▸ WHAT IS EXPECTED
Scan the data below for lines containing the string "Debates" and give only how many there are.

▸ DATA EXTRACTS
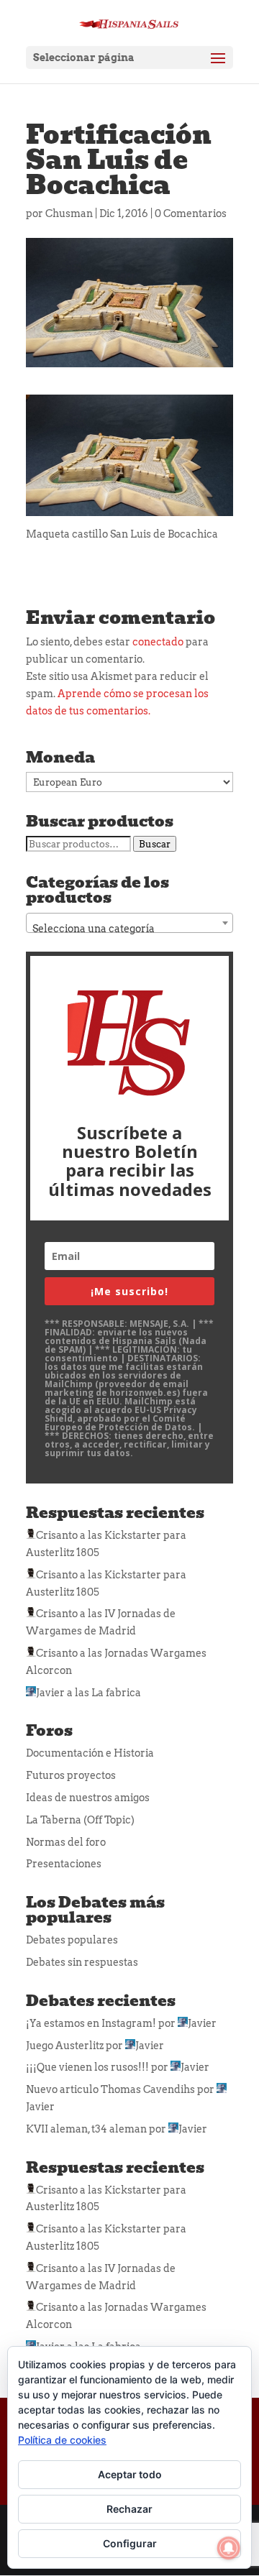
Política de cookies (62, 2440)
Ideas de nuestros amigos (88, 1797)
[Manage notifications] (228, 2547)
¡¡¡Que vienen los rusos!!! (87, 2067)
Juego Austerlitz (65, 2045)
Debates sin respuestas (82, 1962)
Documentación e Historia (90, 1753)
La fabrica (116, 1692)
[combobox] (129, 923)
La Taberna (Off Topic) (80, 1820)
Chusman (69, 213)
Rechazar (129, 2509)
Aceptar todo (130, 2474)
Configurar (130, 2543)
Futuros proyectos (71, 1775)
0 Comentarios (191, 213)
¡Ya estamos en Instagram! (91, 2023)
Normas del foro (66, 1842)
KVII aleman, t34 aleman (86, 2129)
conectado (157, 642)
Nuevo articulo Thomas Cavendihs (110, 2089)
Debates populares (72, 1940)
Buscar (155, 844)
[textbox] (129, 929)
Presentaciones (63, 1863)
==
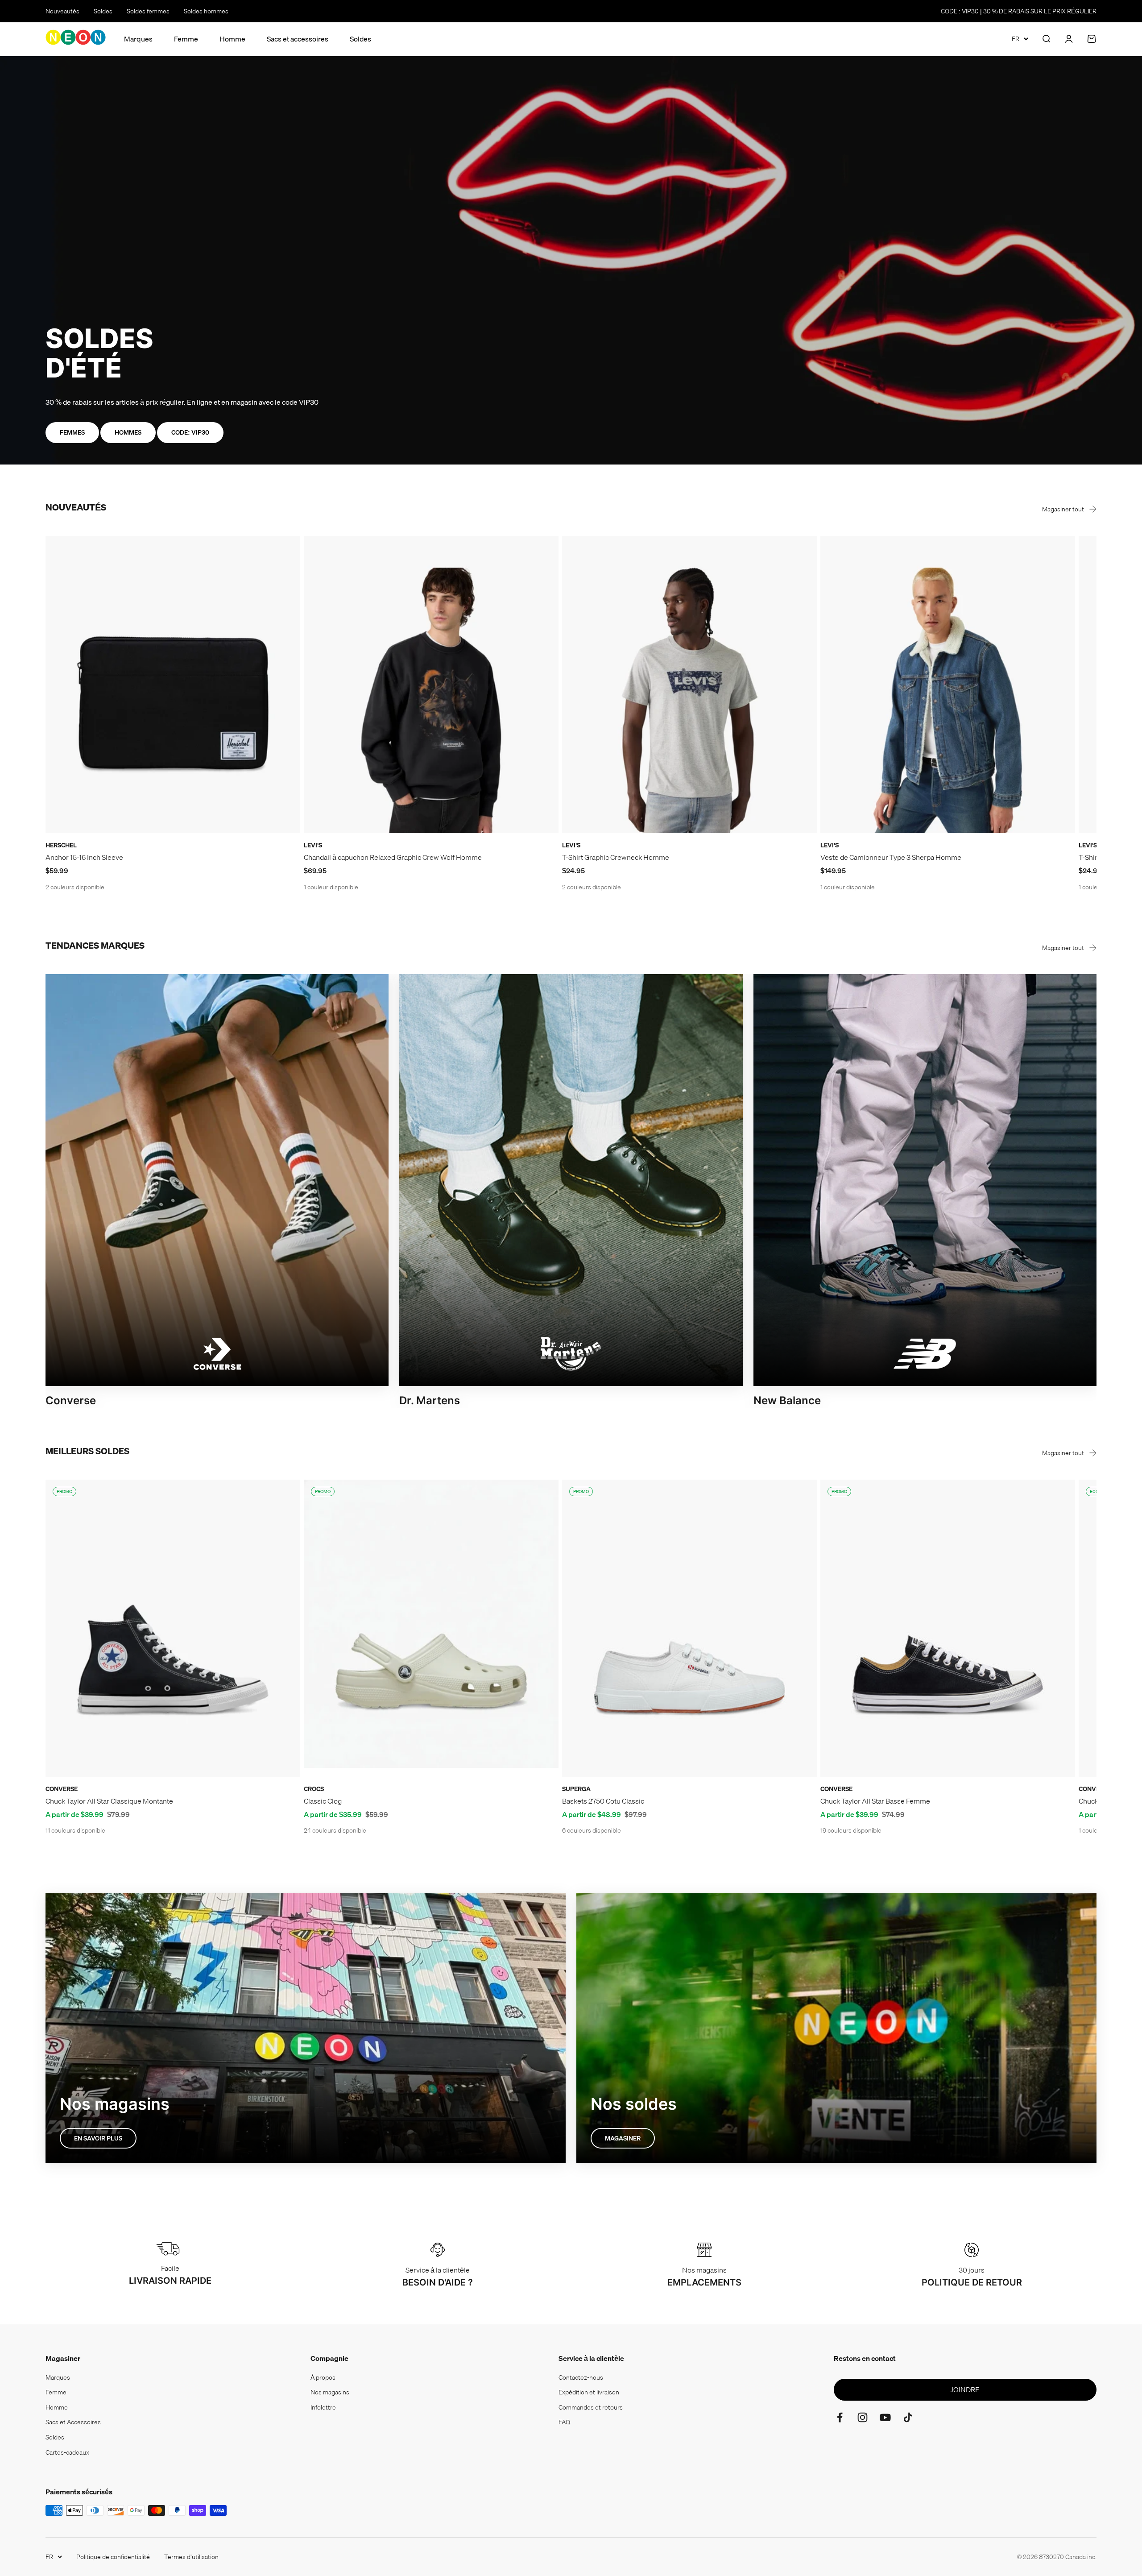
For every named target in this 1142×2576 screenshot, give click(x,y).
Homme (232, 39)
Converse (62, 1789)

▸ ANSWER BOX
2